Pictures must not appear in the copy. Reproduce exactly, and only, the lines from the one with "You are a computer-use" through the end of the data below.

(Beginning of Extracted data)

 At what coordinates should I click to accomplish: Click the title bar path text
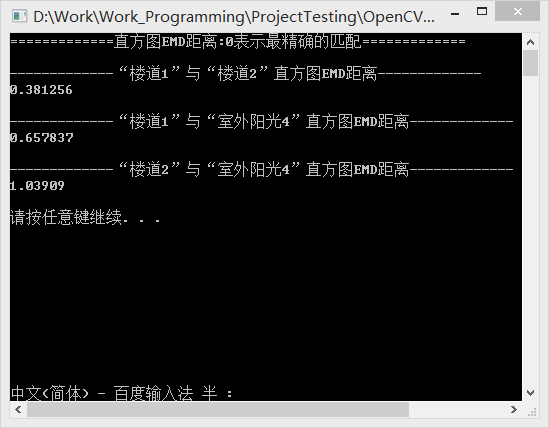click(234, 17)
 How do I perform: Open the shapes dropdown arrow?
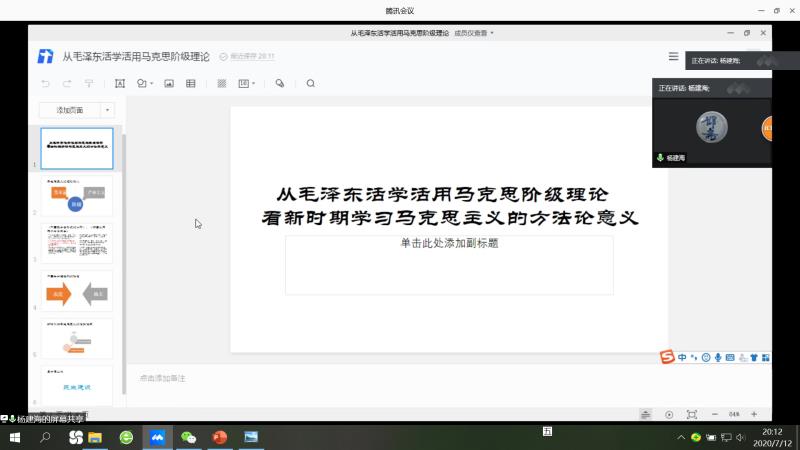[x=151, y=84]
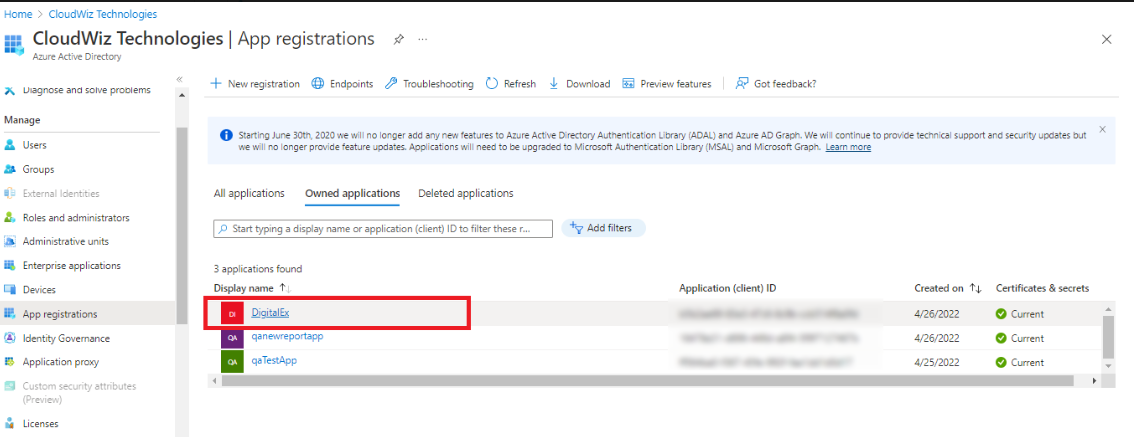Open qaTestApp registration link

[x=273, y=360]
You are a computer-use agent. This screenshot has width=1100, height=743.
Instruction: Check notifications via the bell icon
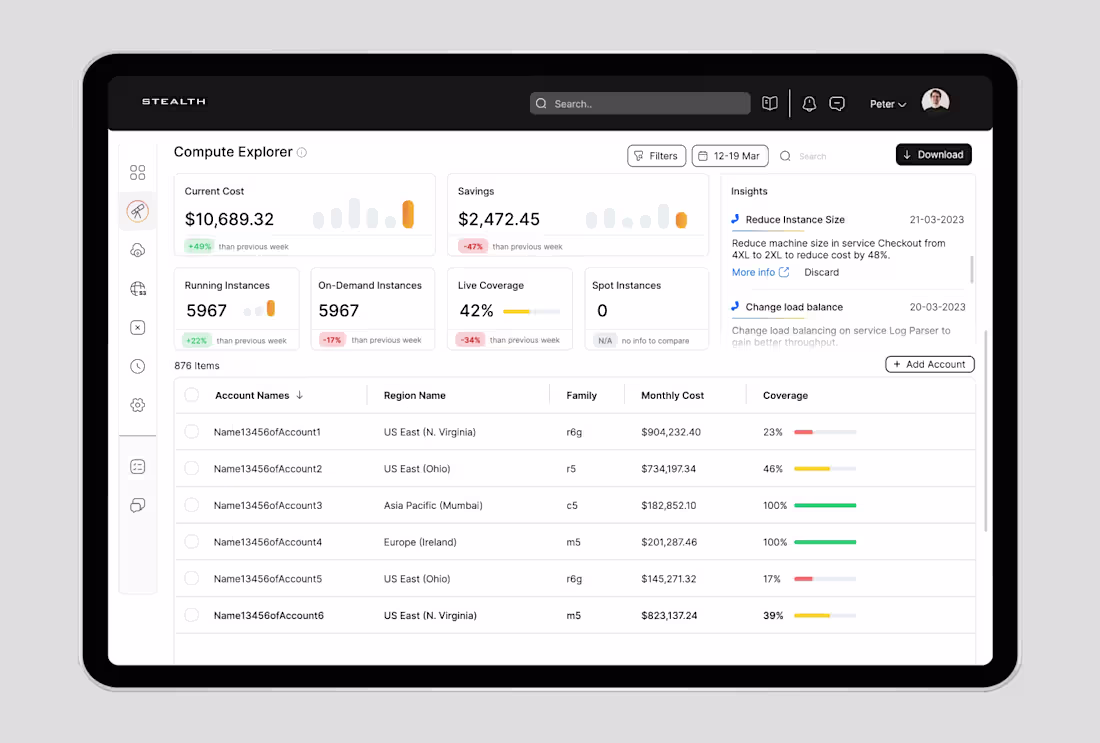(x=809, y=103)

(End of Extracted data)

▸ Output
You are a computer-use agent. This screenshot has width=1100, height=743.
Instruction: Check notifications via the bell icon
(x=809, y=103)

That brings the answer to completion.